I'm Sure There Is A Word For This
The this in this instance being a great idea birthed too late to be of use. I'm sure it's happened to you. Like when you make a sandwich, which is okay, but not wonderful, and you realize you have this fabulous pepper blend that would jazz it up, except you are now on the last bite.
Happens to me all the time, and as a matter of fact, it just happened to me tonight, while I was eating a sandwich. No, I remembered my peppers, my realization was about the editing process.
Let's get one thing out of the way right now: all writers make idiot mistakes while writing their first drafts. Some of these mistakes are caught in rewrites, some go on to get caught by the editor, and some make it into the final edition. Unfortunately, for self-published authors, who cannot afford an editing service, this whole process is done by rereading the manuscript over and over until our eyes bleed. It's super easy to miss things, which is why my first edition of Eyes was an abysmal batch of word soup.

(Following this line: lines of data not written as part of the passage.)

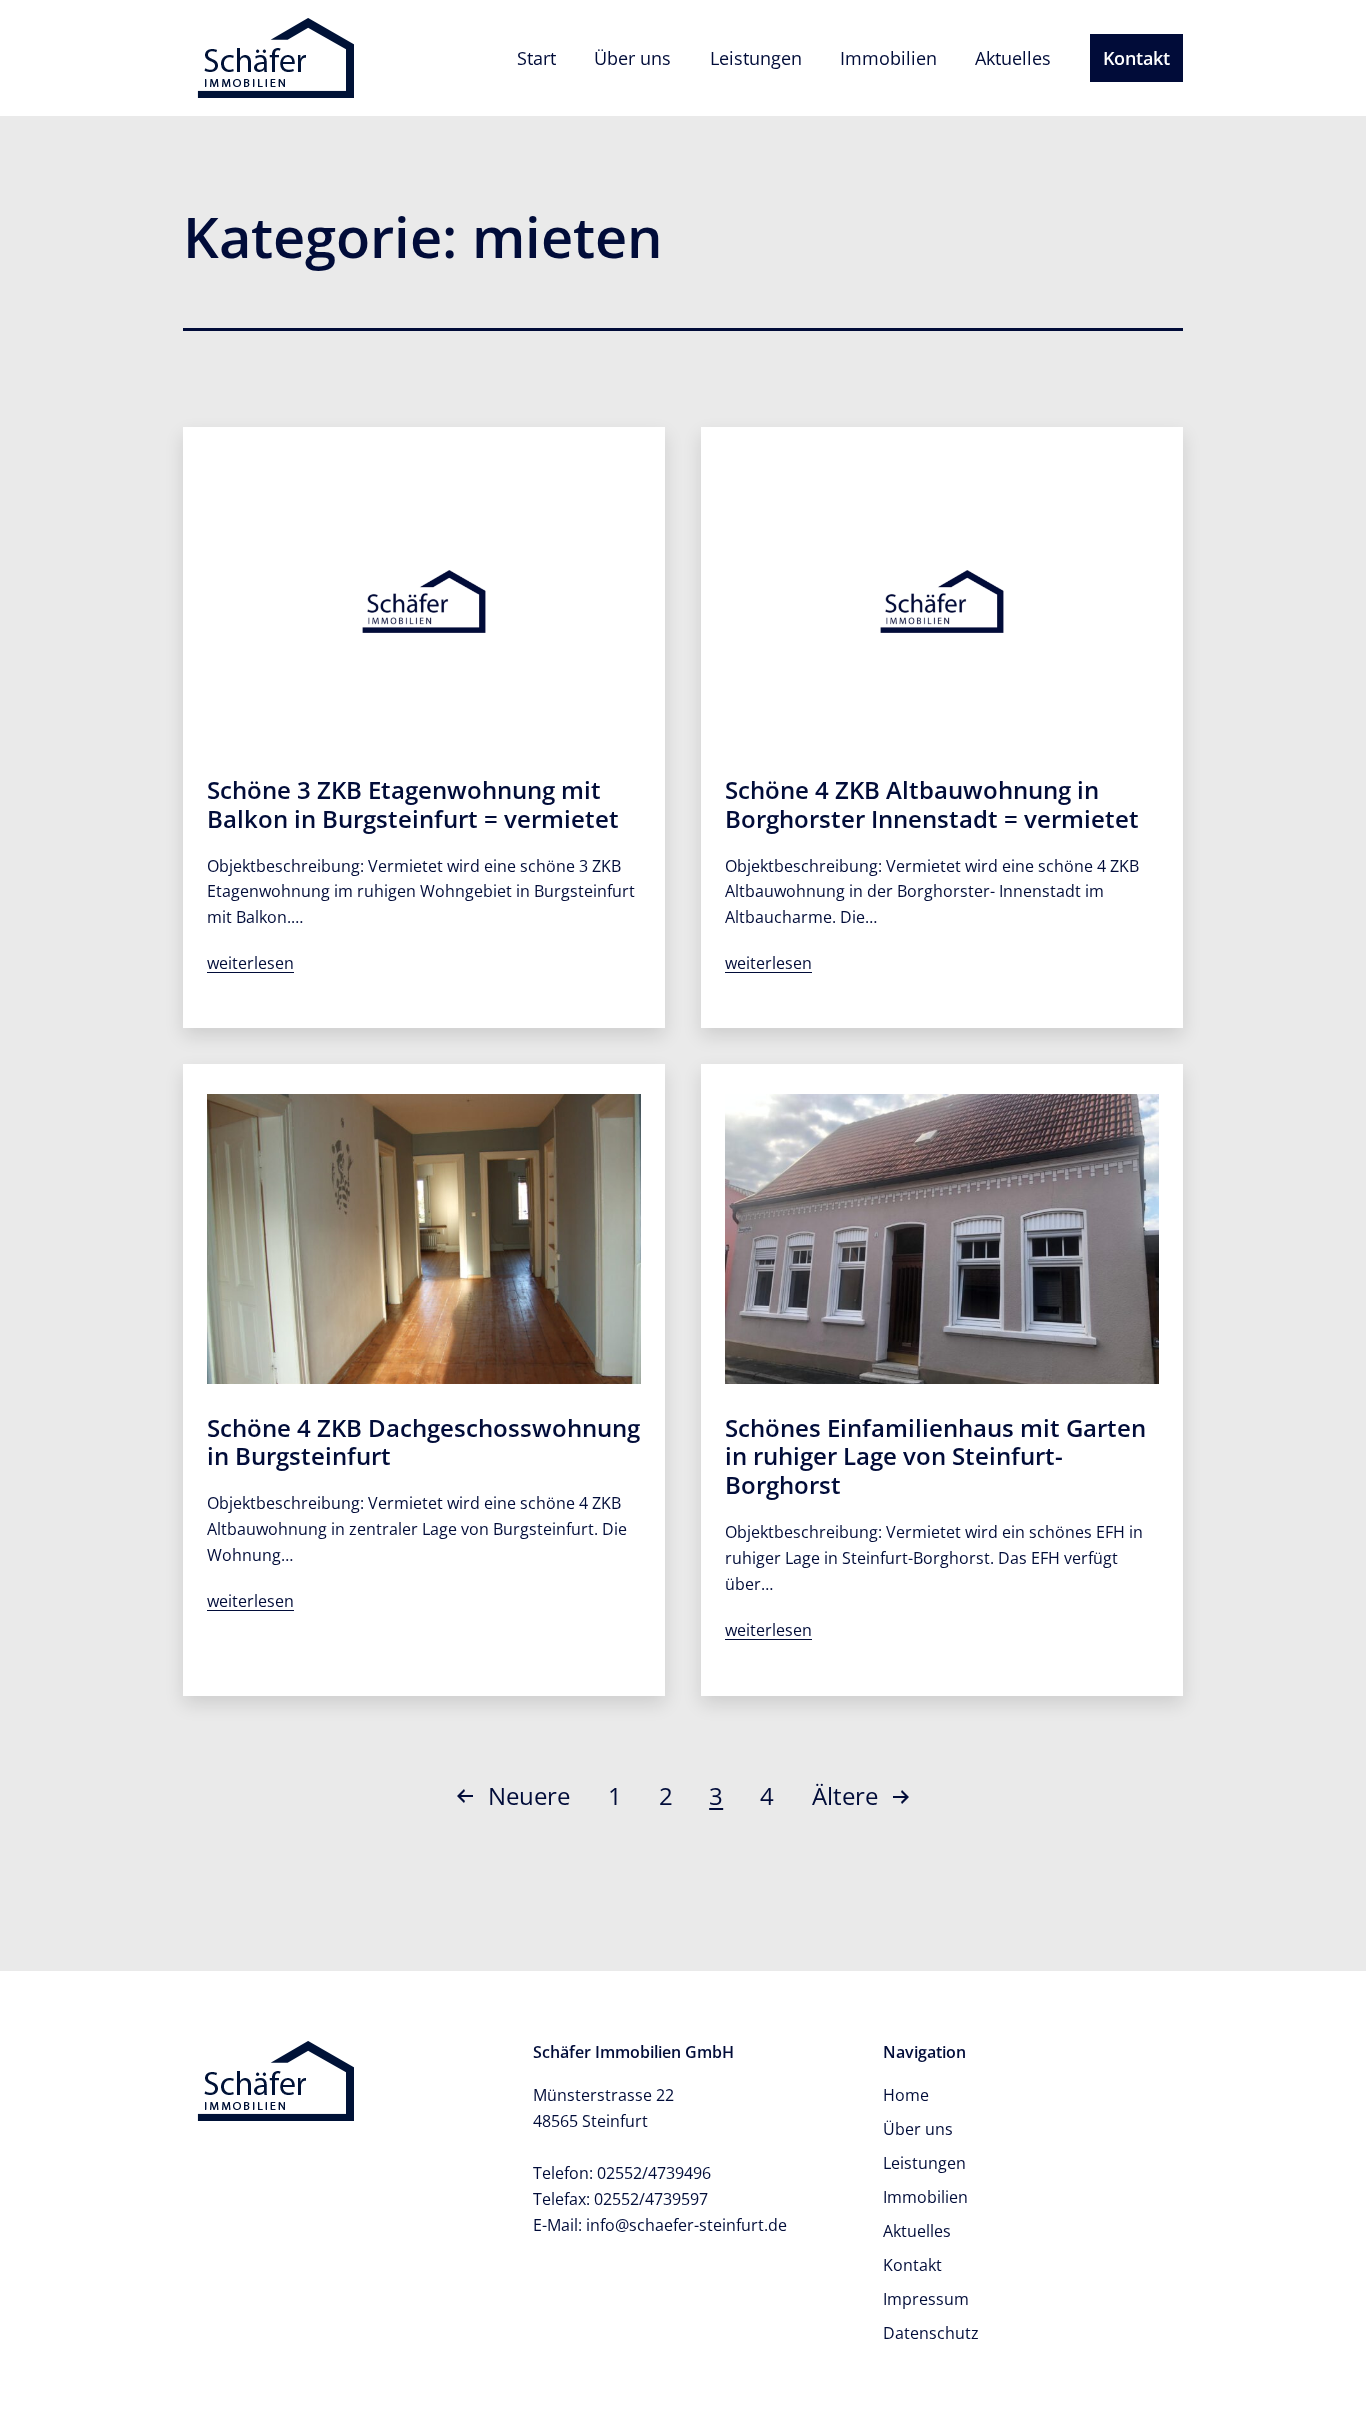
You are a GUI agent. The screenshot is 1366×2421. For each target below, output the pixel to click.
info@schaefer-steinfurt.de (686, 2225)
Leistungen (756, 58)
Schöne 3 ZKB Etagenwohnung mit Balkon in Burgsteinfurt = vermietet (413, 804)
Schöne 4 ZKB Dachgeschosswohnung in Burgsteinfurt (423, 1442)
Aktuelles (1013, 58)
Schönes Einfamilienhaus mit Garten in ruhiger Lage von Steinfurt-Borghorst (935, 1456)
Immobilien (888, 58)
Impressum (926, 2299)
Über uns (632, 58)
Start (536, 58)
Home (906, 2095)
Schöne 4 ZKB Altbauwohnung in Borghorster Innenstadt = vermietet (932, 804)
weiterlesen (250, 963)
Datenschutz (931, 2333)
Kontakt (1136, 58)
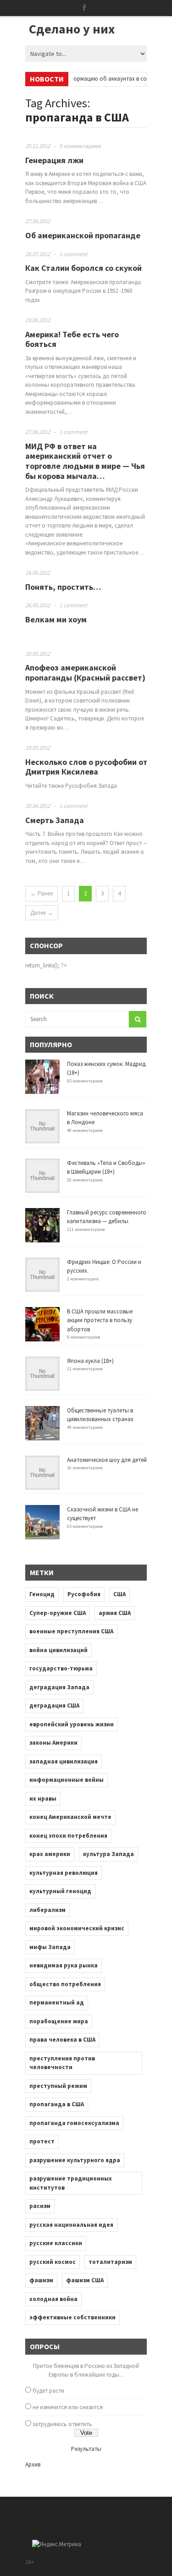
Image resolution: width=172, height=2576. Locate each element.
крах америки (49, 1854)
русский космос (52, 2262)
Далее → (41, 913)
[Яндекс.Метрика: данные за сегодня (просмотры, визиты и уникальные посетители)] (56, 2544)
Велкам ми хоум (56, 619)
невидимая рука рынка (63, 1965)
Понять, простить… (63, 587)
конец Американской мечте (70, 1817)
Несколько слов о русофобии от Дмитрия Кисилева (86, 767)
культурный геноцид (60, 1891)
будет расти (48, 2391)
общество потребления (65, 1984)
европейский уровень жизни (71, 1724)
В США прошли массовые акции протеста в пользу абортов (100, 1320)
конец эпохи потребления (68, 1836)
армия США (115, 1613)
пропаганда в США (56, 2104)
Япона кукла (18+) (90, 1361)
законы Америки (53, 1743)
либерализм (47, 1910)
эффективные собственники (72, 2317)
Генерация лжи (54, 160)
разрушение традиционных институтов (70, 2183)
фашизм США (85, 2280)
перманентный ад (56, 2002)
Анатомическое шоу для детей (107, 1460)
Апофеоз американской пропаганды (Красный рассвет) (85, 672)
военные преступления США (71, 1631)
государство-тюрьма (61, 1668)
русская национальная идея (71, 2225)
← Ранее (41, 893)
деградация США (54, 1705)
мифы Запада (50, 1947)
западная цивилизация (63, 1761)
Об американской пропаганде (82, 235)
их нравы (42, 1798)
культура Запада (108, 1854)
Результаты (86, 2449)
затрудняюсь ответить (62, 2424)
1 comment (73, 254)
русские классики (55, 2243)
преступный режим (58, 2086)
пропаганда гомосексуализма (74, 2123)
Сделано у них (72, 29)
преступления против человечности (62, 2062)
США (119, 1594)
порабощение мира (58, 2021)
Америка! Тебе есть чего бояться (72, 339)
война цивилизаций (58, 1650)
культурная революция (63, 1873)
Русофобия (83, 1594)
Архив (32, 2464)
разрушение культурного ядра (74, 2160)
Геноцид (42, 1594)
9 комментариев (80, 146)
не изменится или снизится (68, 2407)
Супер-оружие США (57, 1613)
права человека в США (62, 2039)
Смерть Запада (54, 820)
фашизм (41, 2280)
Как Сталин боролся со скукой (83, 268)
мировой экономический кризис (76, 1928)
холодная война (53, 2299)
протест (42, 2141)
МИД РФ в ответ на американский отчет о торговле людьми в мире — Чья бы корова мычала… (85, 461)
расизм (39, 2206)
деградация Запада (59, 1687)
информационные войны (66, 1780)
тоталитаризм (110, 2262)
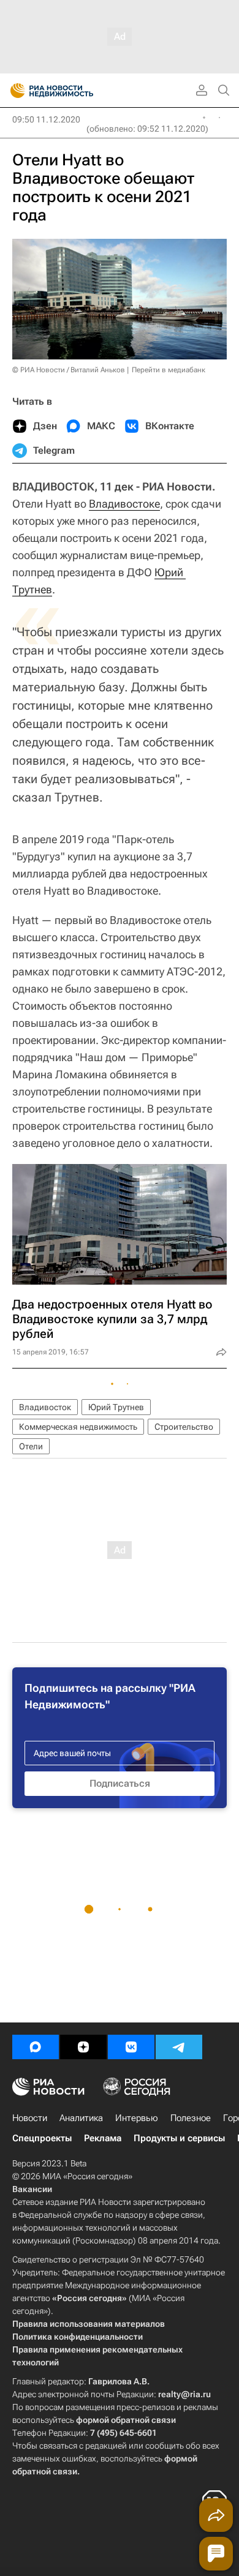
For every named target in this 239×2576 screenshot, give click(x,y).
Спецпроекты (42, 2138)
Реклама (102, 2138)
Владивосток (45, 1407)
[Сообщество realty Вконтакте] (131, 2047)
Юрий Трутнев (116, 1407)
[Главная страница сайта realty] (73, 90)
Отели (31, 1446)
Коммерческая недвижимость (78, 1427)
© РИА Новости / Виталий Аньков (68, 370)
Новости (29, 2118)
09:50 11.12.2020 (46, 119)
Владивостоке (124, 503)
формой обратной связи (126, 2420)
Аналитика (81, 2118)
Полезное (190, 2118)
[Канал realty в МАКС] (35, 2047)
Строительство (183, 1427)
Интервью (136, 2118)
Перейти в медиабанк (168, 370)
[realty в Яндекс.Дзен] (83, 2047)
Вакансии (32, 2189)
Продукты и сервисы (179, 2138)
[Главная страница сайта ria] (14, 90)
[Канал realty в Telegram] (179, 2047)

But tonight I had a head-smack moment when I remembered that my Kindle has a feature, as do most computers today, where it will read the text. Had I thought to sit down with a cup of coffee and a comfortable pair of headphones, I could have saved myself a lot of effort, and perhaps some of my sanity. No, it won't find the wrong use of there, their, and they're, but that is what the find feature is good for. But when it comes to stupid typos that I miss, I'm more likely to use on for in, an for and, or a wrong tense. When reading, our brains fill in these gaps, especially for the author, who knows exactly what they meant. It's harder to ignore a blatant error when it's being read aloud.
I'm sure I'm not the first person to figure this out, but for any other writers out there struggling with the same issue, I hope you find this useful. I'm certainly going to employ this technique for all of my future endeavors.